EXCERPT PROVIDED
..........

Austria-Korea: 120 years

By Wilhelm M. Donko

Austria-Hungary used to be a naval power in the 19th century and ran the 8th biggest maritime force worldwide before the outbreak of the First World War. Since the opening of the Suez-Canal in 1869 many Austro-Hungarian warships had regularly set sail to East Asia.  

The corvette “Zrinyi,” named after a Croatian-Hungarian noble family, was the first Austro-Hungarian navy vessel to visit Korea in 1890. It was launched at the port of Trieste in 1870 and sailed from the naval port of Pola to the Far East under Commander Wladimir von Khittel. From Nov. 21 to Oct. 2 1890, it anchored in Chemulpo.

Short excerpts of the comprehensive authorized account of this first official Austrian visit to Korea are presented in the following:

''The city Chemulpo, in the district Jenchuan (modern spelling Incheon), province Kiung-Kei, situated at the mouth of the Salee-River, extending East of Roze-Island…  Chemulpo lies only 30 sea miles away from the capital Soul and seems to be its harbor… The population of Chemulpo counts around 6,000 inhabitants, 30 of whom are Europeans. Among the latter were three nationals of the Austrian states, namely the owner of the Hotel de Korea, the Galicia-born Isaak Steinbeck, his wife nee Kamerling and her minor sister Hanna.”
 

The Austrian-Hungarian cruiser “Empress Elisabeth” recorded in 1892 right before its departure for East Asia. In October 1983, the cruiser visited Korea for an exchange of the instruments of ratification of the Treaty of Friendship, Trade and Navigation.


On Sept. 24 1890 Commander Khittel decided to undertake a journey to the Royal Capital City of Seoul, accompanied by Lieutenant Commanders Morelli and V. Friedenfels, the Sub-Lieutenant Lengnick as well as a Korean travel marshal and two servants.

..........

EXTRACTED RECORDS
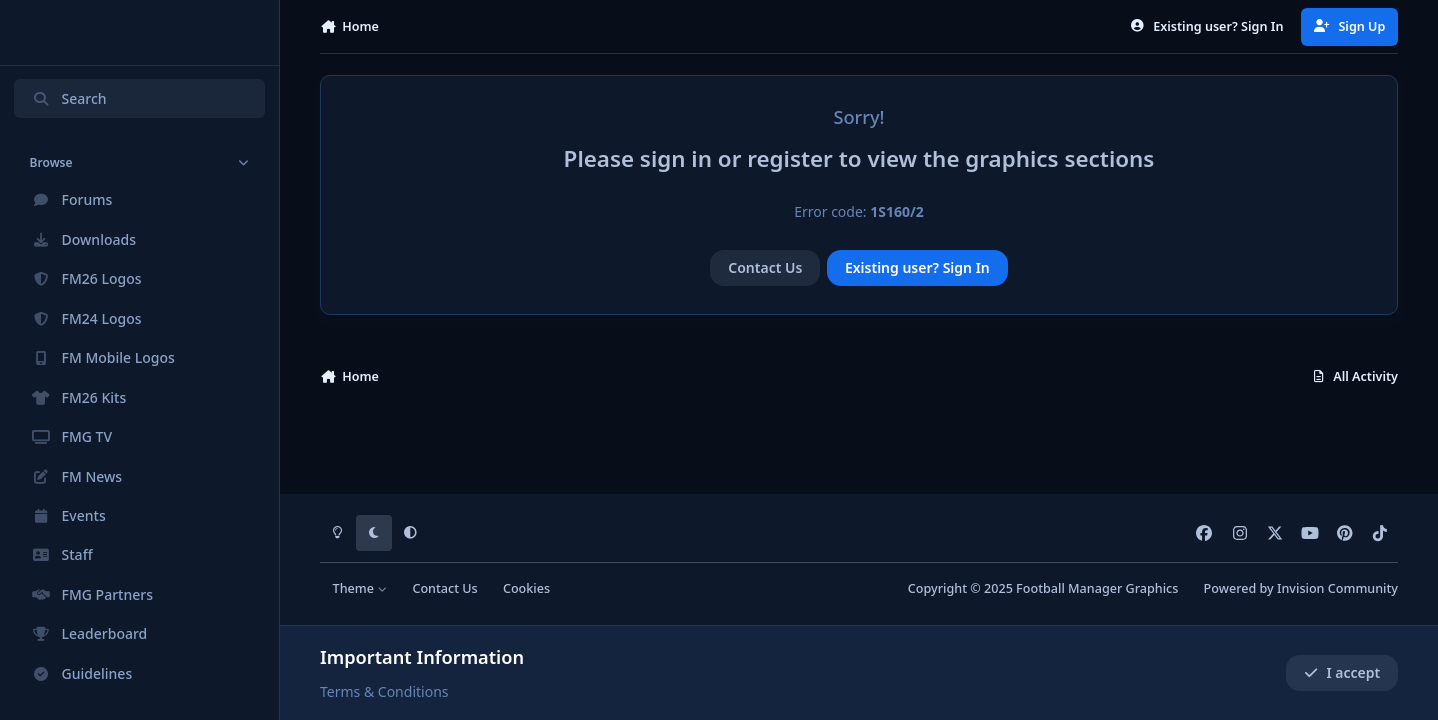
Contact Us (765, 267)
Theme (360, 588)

..........

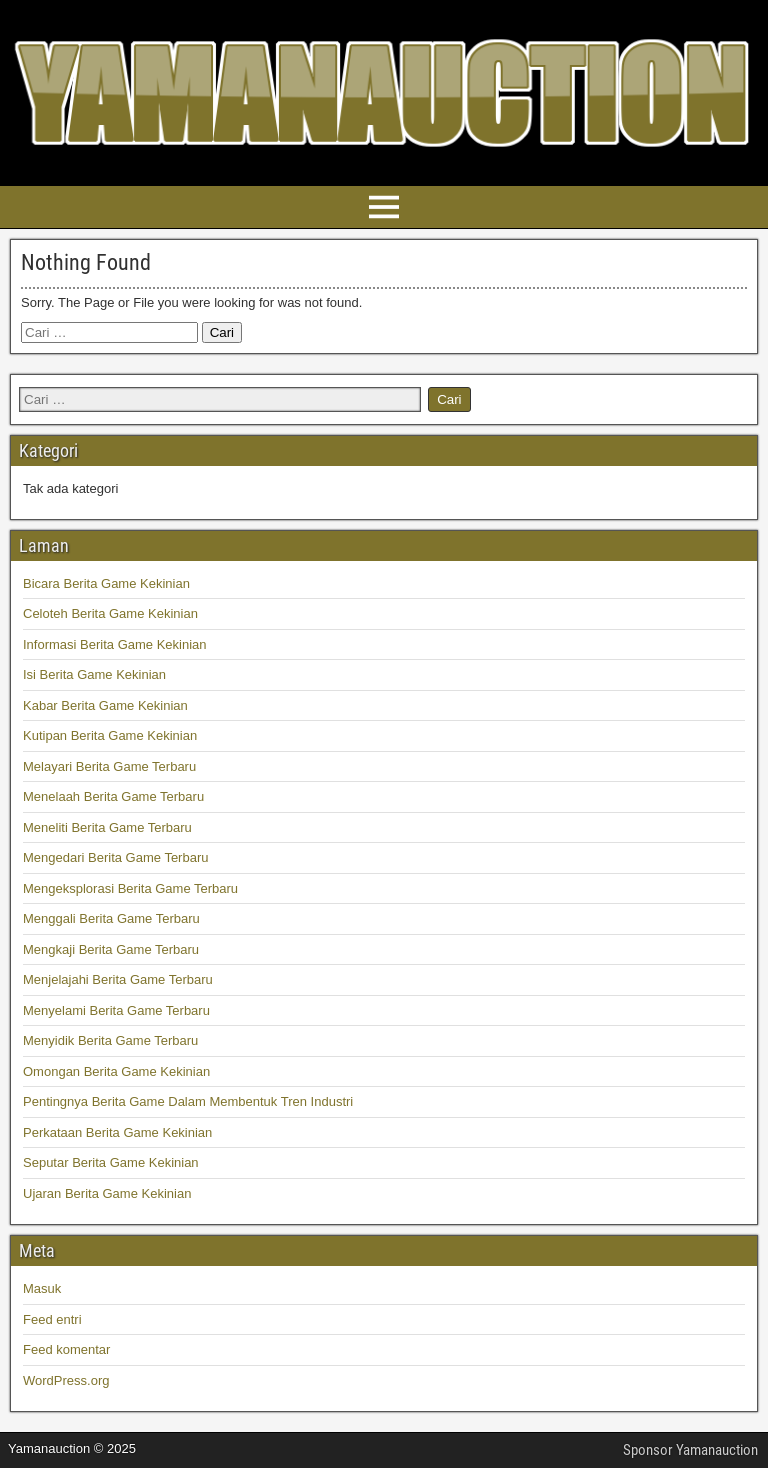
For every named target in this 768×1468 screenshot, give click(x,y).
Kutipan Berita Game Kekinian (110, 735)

..........

EXERCISE REQUIREMENTS
(a) Switch "Trieste" to "Venice" and write out the Austria-Korea excerpt from "Austria-Korea: 120 years" up to and including "anchored in Chemulpo.".
(b) According to the Austria-Korea excerpt, why did the corvette that visited Korea in 1890 carry the name "Zrinyi"?
Work only from the text about Austria and Korea.

TASK-BY-TASK ANSWERS
(a)
Austria-Korea: 120 years

By Wilhelm M. Donko

Austria-Hungary used to be a naval power in the 19th century and ran the 8th biggest maritime force worldwide before the outbreak of the First World War. Since the opening of the Suez-Canal in 1869 many Austro-Hungarian warships had regularly set sail to East Asia.  

The corvette “Zrinyi,” named after a Croatian-Hungarian noble family, was the first Austro-Hungarian navy vessel to visit Korea in 1890. It was launched at the port of Venice in 1870 and sailed from the naval port of Pola to the Far East under Commander Wladimir von Khittel. From Nov. 21 to Oct. 2 1890, it anchored in Chemulpo.

(b) The corvette was named after a Croatian-Hungarian noble family.